I wonder how I can implement this pixel perfect hit-detection without a heavy performance cost.

The somewhat naive approach would be to render the id of the UI element onto a stencil attachment of some frame buffer. Then, every frame, I can read the pixel value of the texel my mouse is currently hovering on using glReadPixels.

The problem is that glReadPixels is synchronous and therefore blocking; it will halt the CPU execution until the frame is ready, perform the read operation and only then continue.

This is a potential performance bottleneck that I need to avoid.

What are my options?

2 Replies 2

Not sure I understand the issue. Your concern is that glReadPixels will block until rendering is complete but I don't see how you can possibly perform any hit-test before the rendering process has completed, right? Or have I missed the point?

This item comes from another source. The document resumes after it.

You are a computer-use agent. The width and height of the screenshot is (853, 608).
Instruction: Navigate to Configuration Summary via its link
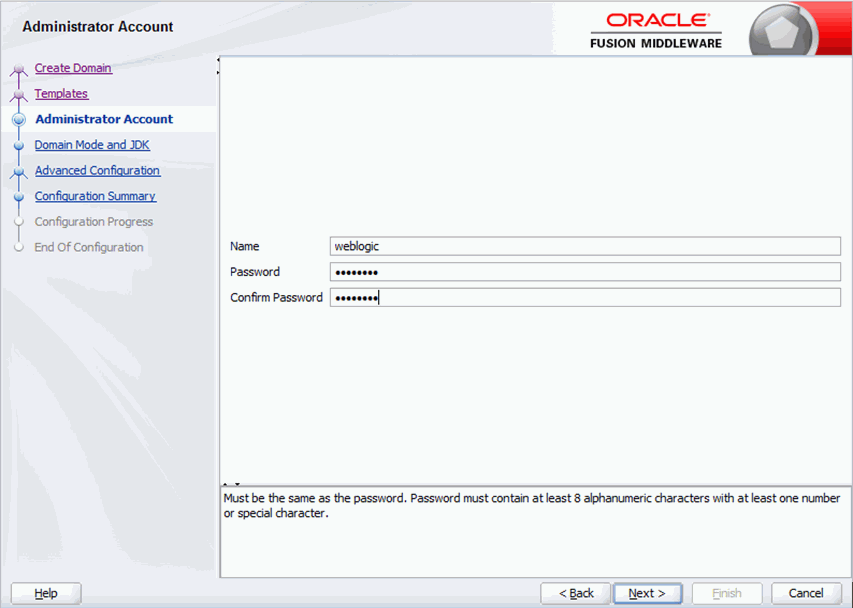point(95,196)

I don't think you will be able to get pixel-perfect hit-tests without reading anything back. Even if you'd perform the intersection check itself on the GPU (computer shader or something else), you'd at least have to return the id of the object that got hit. There is probably some solution with SSBOs, glFenceSync and periodically checking if the results are ready, but (without testing it), I don't think the performance will be much better than just syncing.

Is there any specific reason why you want to avoid the CPU/GPU sync or is it just about general performance? For UI interactions, you usually want results immediately (as in, during the current frame), not a couple of frames later.

The only other option I see for hit-tests without any read-backs is to perform the hit-test completely on the CPU, maybe with bounding objects (rectangles, circles, ...), but then it will probably not be pixel perfect.